D has started blogging. More accurately, he now has a blogger ‘account’ and has been checking out other people’s blogs. And he has a title for his own as-yet unwritten blog.  It gives us something in common, apart from F. 

It also gives us  something to talk about in the car driving up to Maleny last Friday arvo. We are going up for one night,  for our old friend  L’s 60th  ( yes, sixtieth!) birthday celebration ‘soiree’. We’ve left F behind to have a sleepover at his mate’s - a first. 

As we drive north through the green hills of the Tweed Valley I tell D I’m a bit sick of my blog. I’m sick of my nice, fair-minded, sensible persona, and all those pictures of flowers. It’s dull! I’m nostalgic for a younger, bolder version of myself who told it like it was and bugger the consequences.

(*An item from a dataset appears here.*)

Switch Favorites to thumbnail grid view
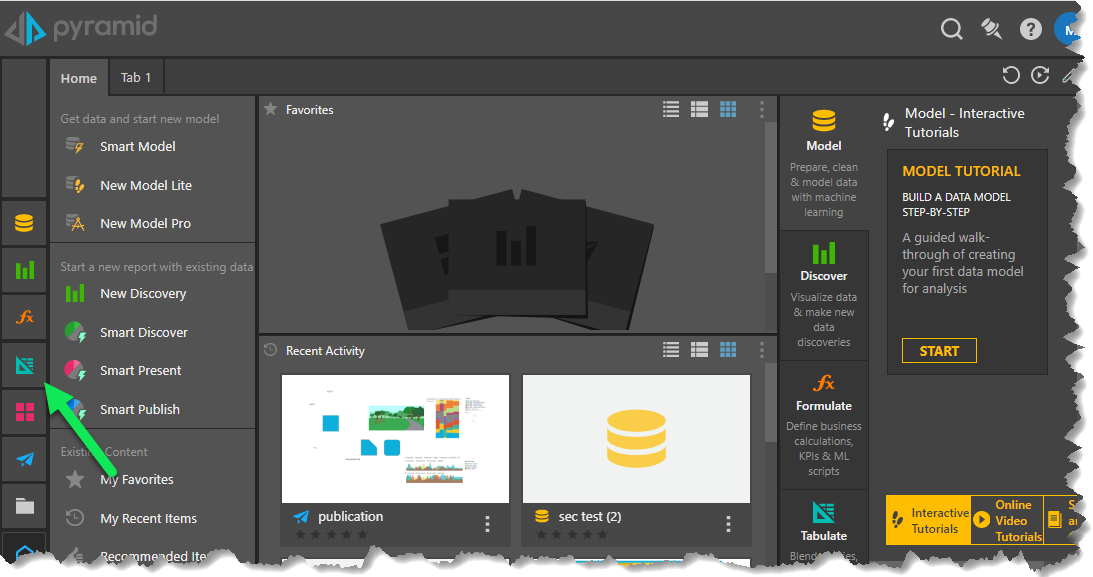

Though actually, it was excruciating at times, my terrible teenage/early 20's honesty. My Saggitarian tactlessness was a social handicap. I was always the one saying how bad someone’s new haircut looked, oblivious to the fact that everyone else had gone quiet because the  person was walking in the door behind me. I also learnt that  most people don’t really want to hear the truth. Still struggle with that one. 

I envied those quiet mysterious girls who the boys found so alluring. I tried to be like them, tried to just shut up and look mysterious - but sooner or later I’d blow it and blurt out some un-mysterious thing.

Later for a brief period, I embraced being loud, at least visually - blue spikey hair and red (‘80s feminist) overalls.

Since then I have cultivated discretion and diplomacy. All very wise and necessary. But I am missing something. Some sort of risk-taking edge, some willingness to let fly. In my life, and my writing. Maybe it’s just a symptom of middle age, of responsible parenthood. 


Yeah says D, his eyes on the road as we slide up the Bruce Highway through the dreary concrete and asphalt  limbo of South East Queensland. I know what you mean. Up until now he’s only ever said he likes my blog, good, easy to read etc. 

He tells me about going to a hairdresser in London thirty years ago. Some very flash place, Vidal Sassoon. It was  a sort of masterclass for hairdressers, he was one of the models. The woman doing his hair did a lovely job, he was happy, it looked good. Then the visiting celebrity artiste-hairdressing instructor came around and said “Yes, very nice, Darling, but it just needs a bit of ...- this!” And in a wild spontaneous guesture she snipped out a chunk of D’s hair.

And it looked even better. The person who’d given the original  cut was upset. But I bet she learnt something. That’s what your writing lacks he said. Hmm. How to cut to the chase?